CLOSER Data Discoverability team to attend IASSIST 2025

CLOSER's Data Discoverability team will attend and contribute to this year's IASSIST conference which will run from 3-6 June 2025 in Bristol, UK.

About the conference

IASSIST 2025 would love for you to join us in Bristol, United Kingdom, for its golden anniversary conference from June 3 to June 6, 2025, to engage in the past, present, and future of data services, including data management and technologies.

IASSIST (International Association for Social Science Information Services and Technology) is an international organisation of professionals working with information technology and data services to support research and teaching.

The conference will be held in-person, centering on networking opportunities and interaction.

Further details about the conference, including the current programme and registration, can be found on the IASSIST website.

CLOSER’s presence at the conference

Our Data Discoverability team will deliver a presentation and poster, as well as be involved in a panel discussion and workshop. Further details can be found below:

Presentation – Building a community around DDI: The European DDI Users Conference

Jon Johnson (CLOSER), Joachim Wackerow (Independent Consultant), Mari Kleemola, (Finnish Social Science Data Archive)
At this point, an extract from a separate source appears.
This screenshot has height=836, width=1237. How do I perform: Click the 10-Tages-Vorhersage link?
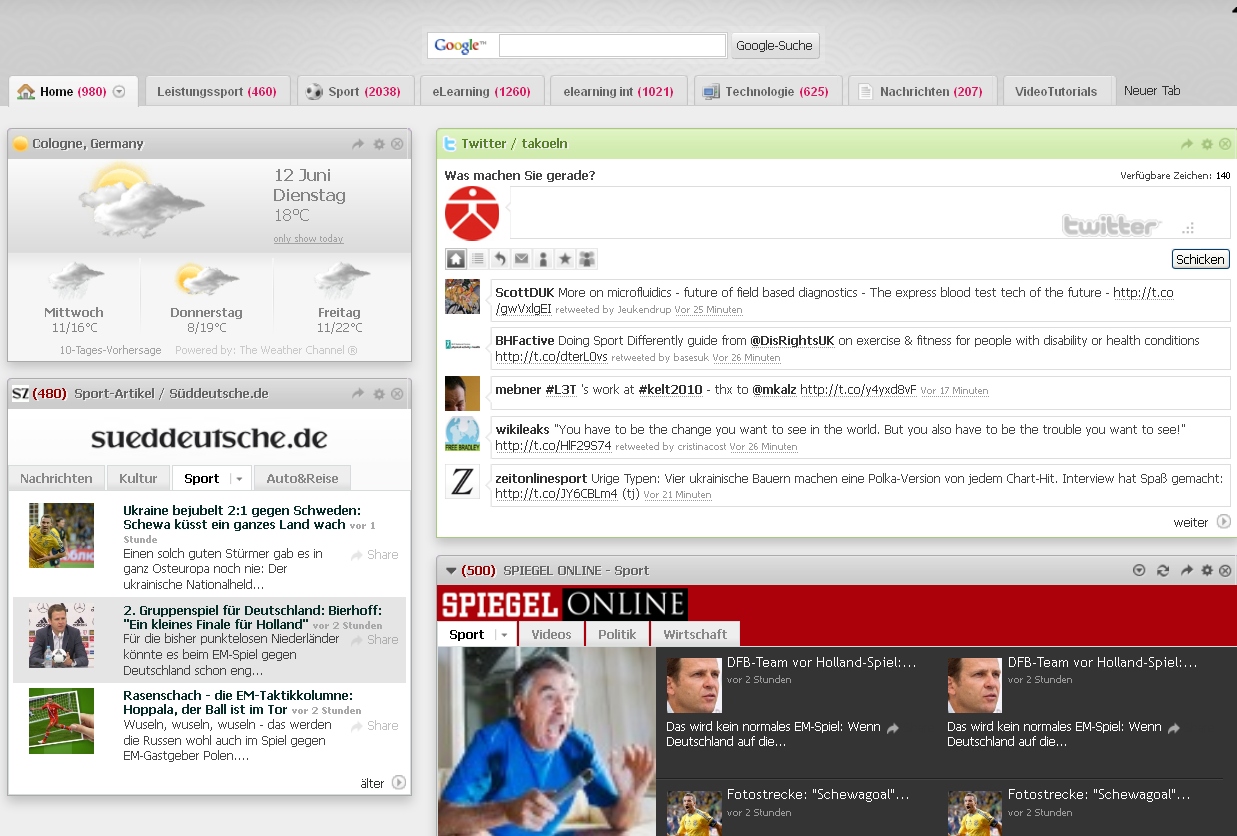[x=110, y=350]
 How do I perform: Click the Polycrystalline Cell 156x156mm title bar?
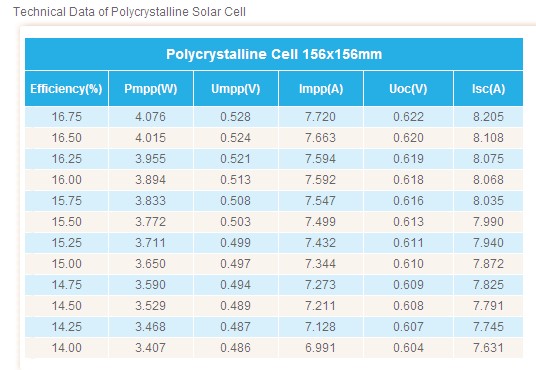point(274,54)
The annual European DDI Users Conference (EDDI) was established in 2009 to bring together users of the DDI standards, to exchange ideas, and support capacity building loosely based around the IASSIST model. The DDI (Data Documentation Initiative) standards are open standards for describing and managing data from social, demographic, economic and health sciences. This presentation will outline the development of the Conference, and how it has evolved to reflect the changing needs of data producers, managers and disseminators.

The presentation will also discuss the challenges of bringing together a diverse community of metadata and data producers and users, where EDDI has succeeded and where there is room for improvement.

Poster: Unlocking the potential of standardised scales through metadata

Claudia Alioto, Becky Oldroyd, & Jon Johnson (CLOSER)

Standardised scales, also known as summated scales or validated questionnaires, are a group of related questions that measure an underlying concept. These scales are valuable research tools as they are cost-and time-effective to implement, and allow researchers to reliably measure concepts across samples and over time. The use of standardised scales also enhances the comparability of research data.

However, finding information (i.e. metadata) about standardised scales is challenging and time-consuming. Information is typically scattered across multiple sources and documents, if available at all, and permission is sometimes required to access the scale. Additionally, some scales have multiple versions that include a subset of the original items, and it can be difficult to trace these versions back to the original. It is also difficult to find information about where these scales have been used in existing research.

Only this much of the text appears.